Extracted data entries
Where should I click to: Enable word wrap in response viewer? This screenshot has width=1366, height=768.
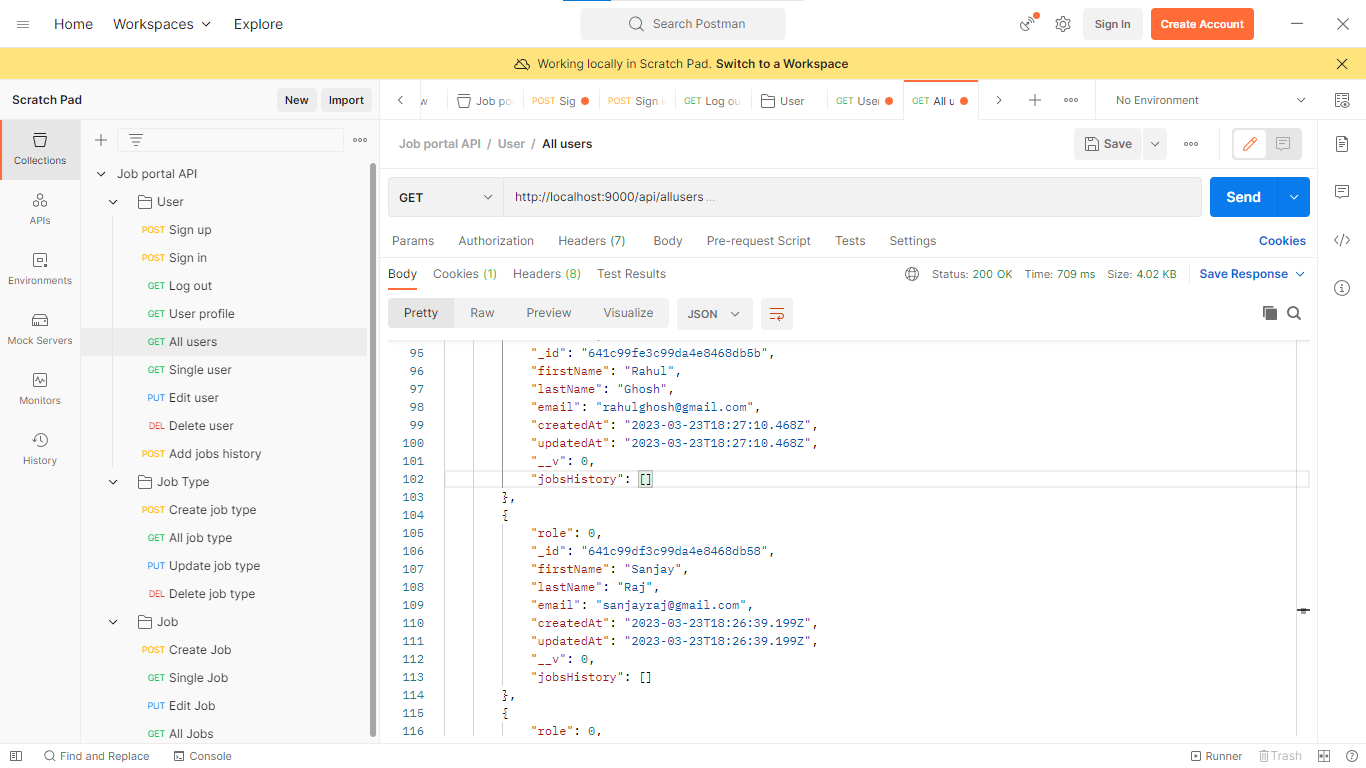point(777,313)
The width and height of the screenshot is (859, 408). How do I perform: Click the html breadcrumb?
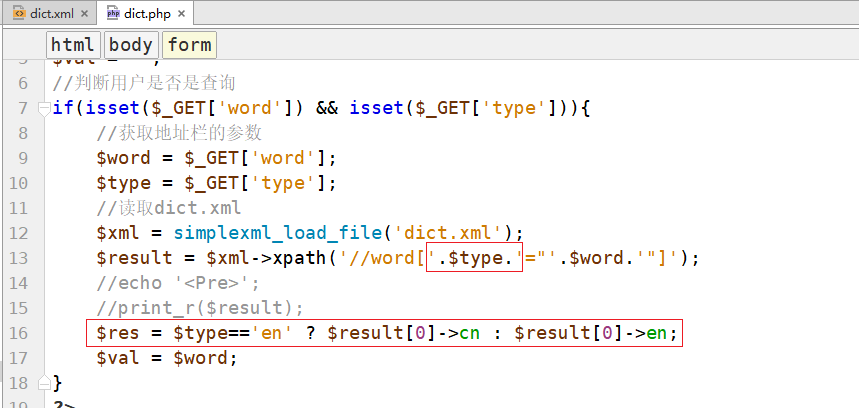(x=73, y=45)
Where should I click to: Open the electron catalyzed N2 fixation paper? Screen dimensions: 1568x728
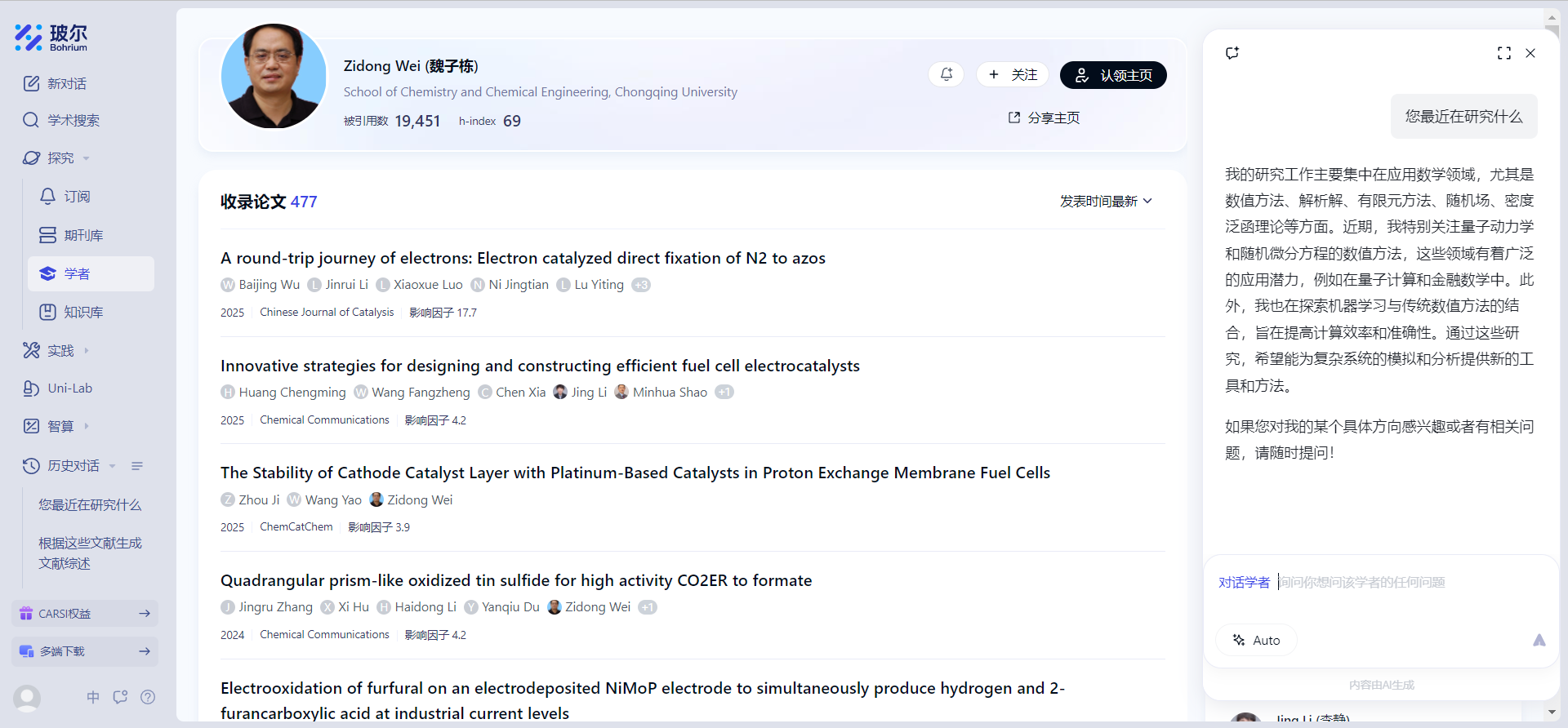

## WHAT IS EXPECTED
All entries above are to be reproduced exactly, with no pictures.

## EXPECTED OUTPUT
Where should I click to: Enable word wrap in response viewer? This screenshot has width=1366, height=768.
point(777,313)
The width and height of the screenshot is (859, 408). How do I perform: Click the html breadcrumb?
(x=73, y=45)
Where should I click to: Open the electron catalyzed N2 fixation paper? Screen dimensions: 1568x728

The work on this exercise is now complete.